▶ _Material for this task_:
============================================================
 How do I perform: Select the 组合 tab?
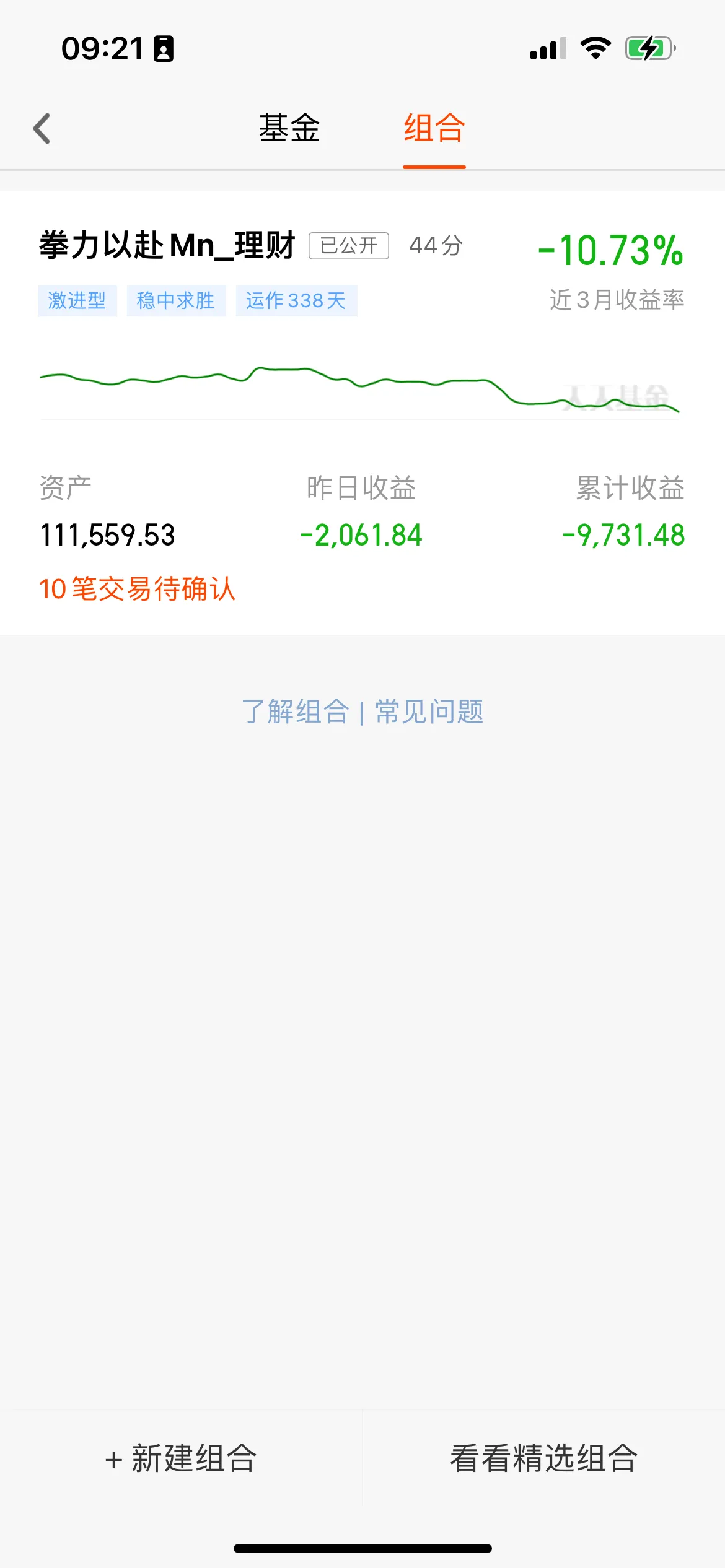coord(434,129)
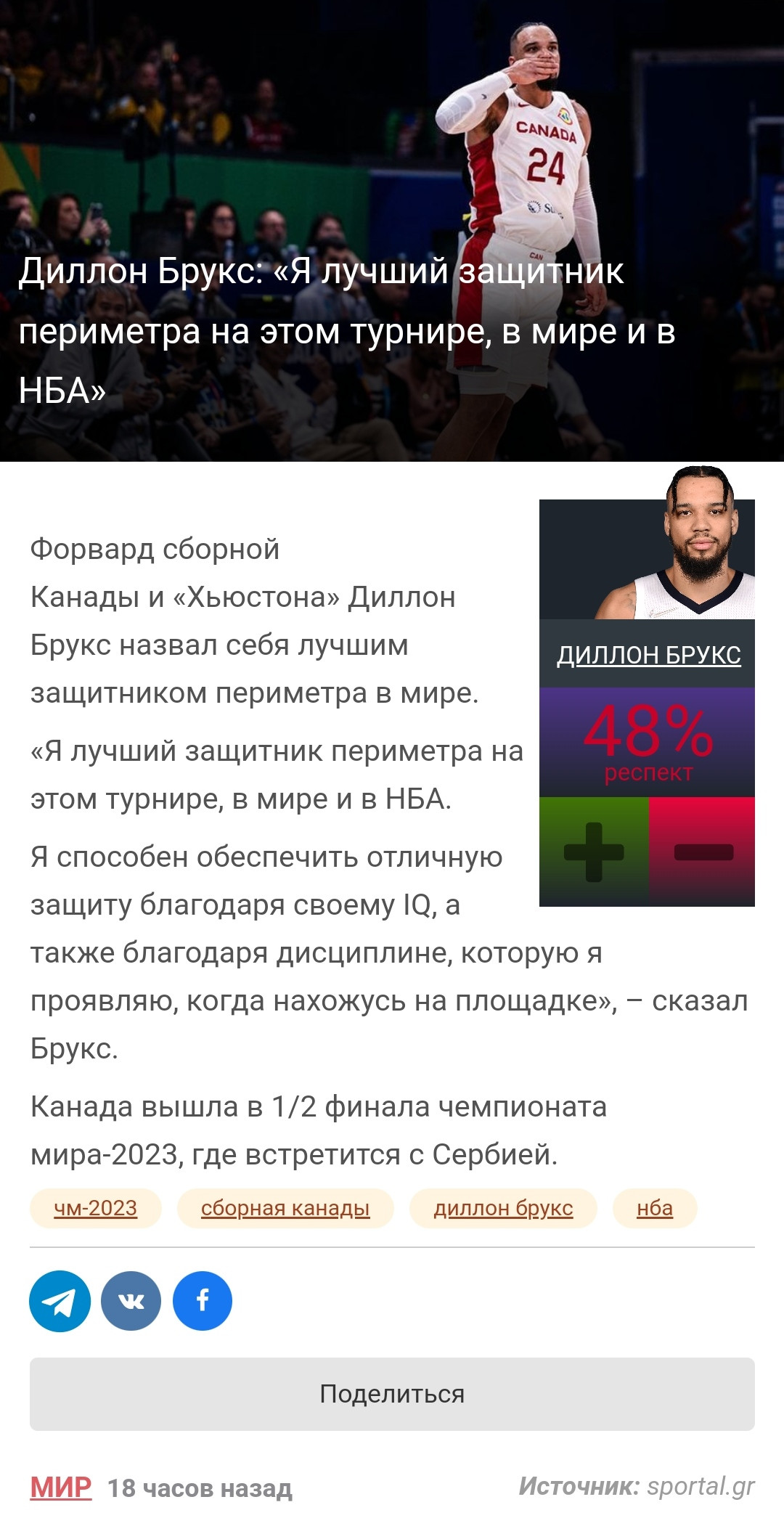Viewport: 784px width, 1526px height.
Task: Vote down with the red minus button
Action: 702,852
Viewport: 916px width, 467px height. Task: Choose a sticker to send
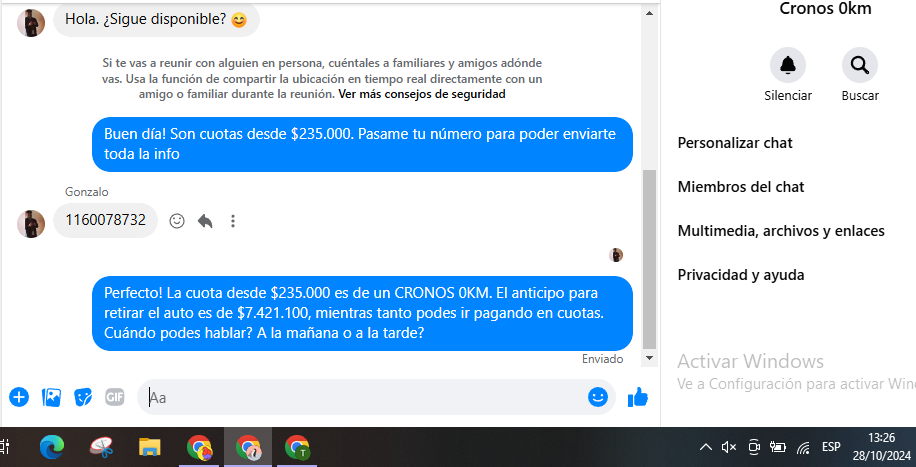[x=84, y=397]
============================================================
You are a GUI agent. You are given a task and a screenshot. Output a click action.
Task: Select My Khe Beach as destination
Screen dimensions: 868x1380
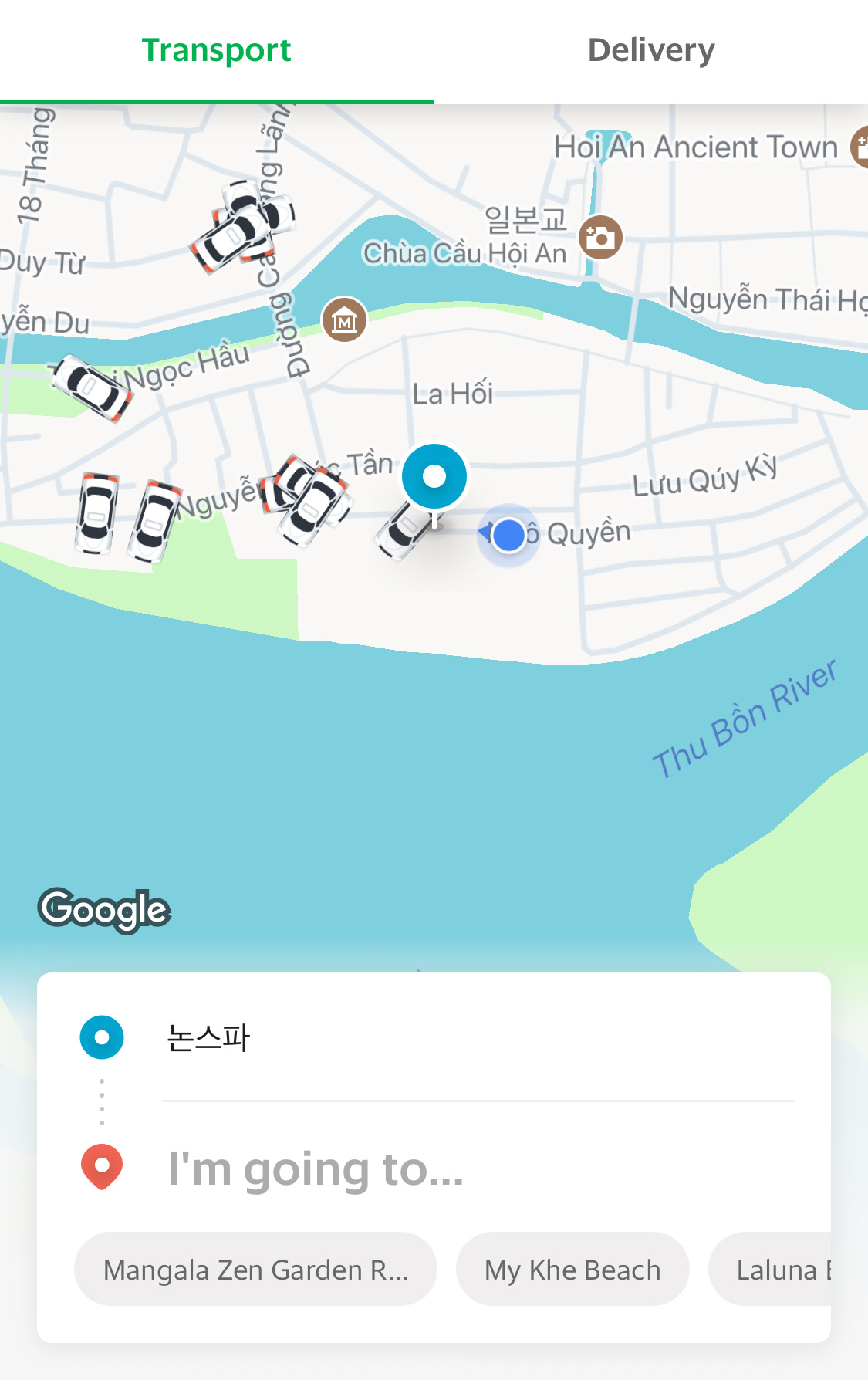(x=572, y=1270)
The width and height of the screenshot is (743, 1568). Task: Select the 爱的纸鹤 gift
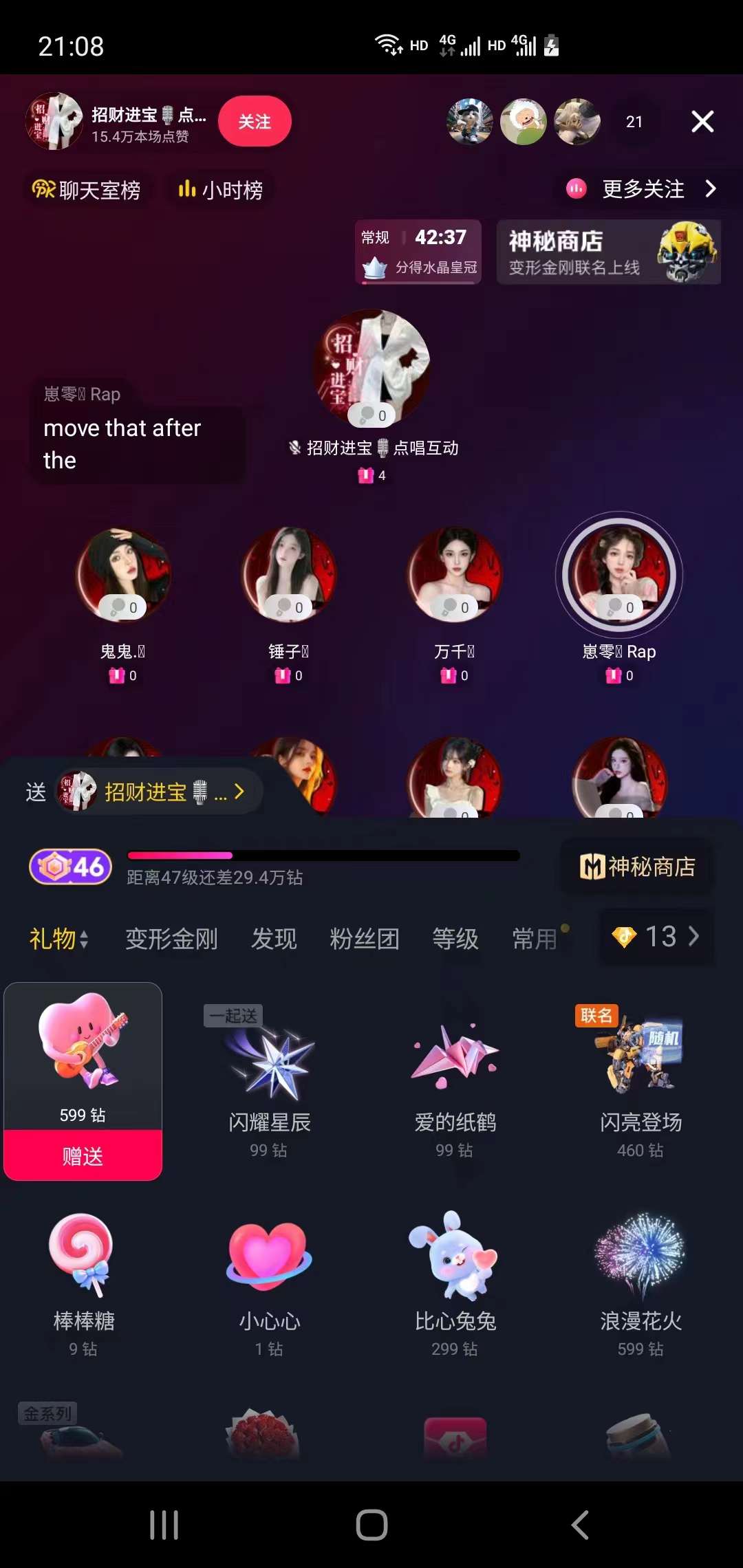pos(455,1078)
============================================================
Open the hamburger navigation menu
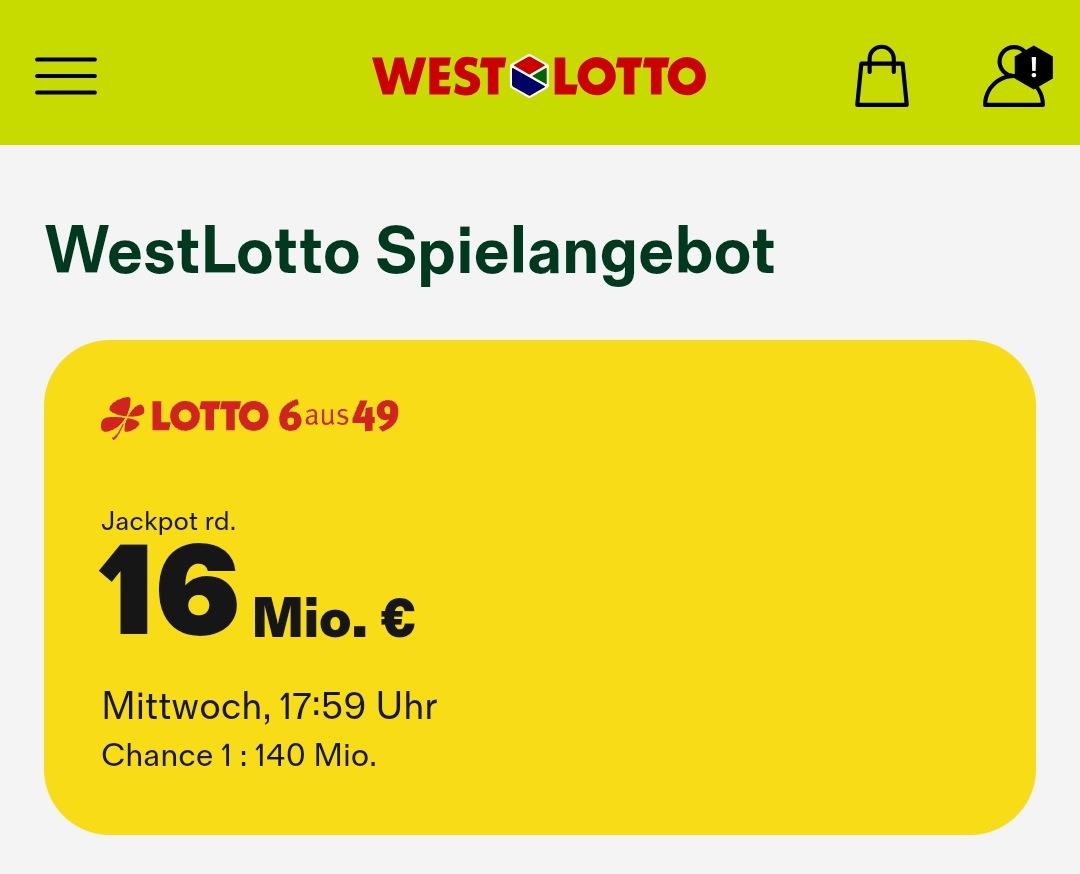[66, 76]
============================================================
▶ _The task_: Shift each coordinate in the answers by adding 135 to every number, then write out again the items from the line containing "The width and" through the line containing "pos(455,1078)", keeping their wording and leaving out the pictures.

▶ _Task response_:
The width and height of the screenshot is (743, 1568). Task: Select the 爱的纸鹤 gift
pos(590,1213)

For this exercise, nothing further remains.